Assim nunca voltei. Estou cá regularmente porque conheci a Teresa. Se não a tivesse conhecido, de certeza que não morava cá, embora adore Lisboa. Sou madeirense, mas gosto muito mais de Lisboa. É a minha segunda cidade, a primeira é Londres. Vim cá porque fui chamado para produzir o Rui Veloso, em 1988. Depois conheci o João Pedro Pais, a Adelaide Ferreira… Andava entre cá e lá e acabei por ser convidado para os Ídolos. A televisão foi uma alternativa gira, porque estava sempre metido em estúdio ou a fazer grandes tournées.
Como é que conheceu a Teresa?
Na festa de aniversário da irmã dela. Ficámos amigos e depois começámos a namorar. Depois dos 50 anos encontrei finalmente alguém para assentar.

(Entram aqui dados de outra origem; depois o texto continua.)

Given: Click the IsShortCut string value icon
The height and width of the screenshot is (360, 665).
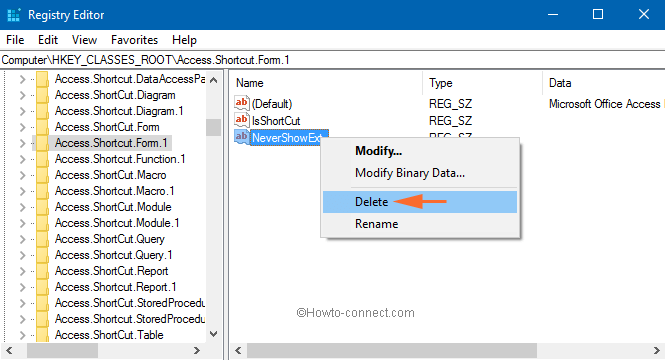Looking at the screenshot, I should pos(241,120).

Os músicos têm fama de sedutores…
Sim, mas quando era muito novo. Mulheres e bebida…
Sex, drugs and rock ‘n roll…
Sim, tirando a parte das drogas. Por acaso nunca fui de drogas. Mas já fui casado várias vezes e falhei em todas (risos). Mas desta vez parece que acertei. Estamos juntos há oito anos.
Quando foi júri do Ídolos não era muito bem visto pelo público português.
Cheguei a ser posto fora de um café, uma vez no Galeto estavam cinco tipos à minha espera. Tivemos de chamar a polícia para me tirarem do restaurante. Houve ainda uma senhora que foi armada para um dos programas para me dar um tiro… tive cenas perigosas. Mas não disse nada que não dissesse aos meus quatro filhos e às minhas duas enteadas se fosse o caso: “Não cantas, escolhe outra profissão.”
Mas alguma está no meio?
Todas elas são talentosas. A Stefania é atriz, a Mariana e a Rebeca são boas cantoras e a Natacha estuda cinema. Mas também não lhes aconselho a arte em Portugal, em Inglaterra sim. Cá é complicado, por isso nem quero, nem espero que vão pela música.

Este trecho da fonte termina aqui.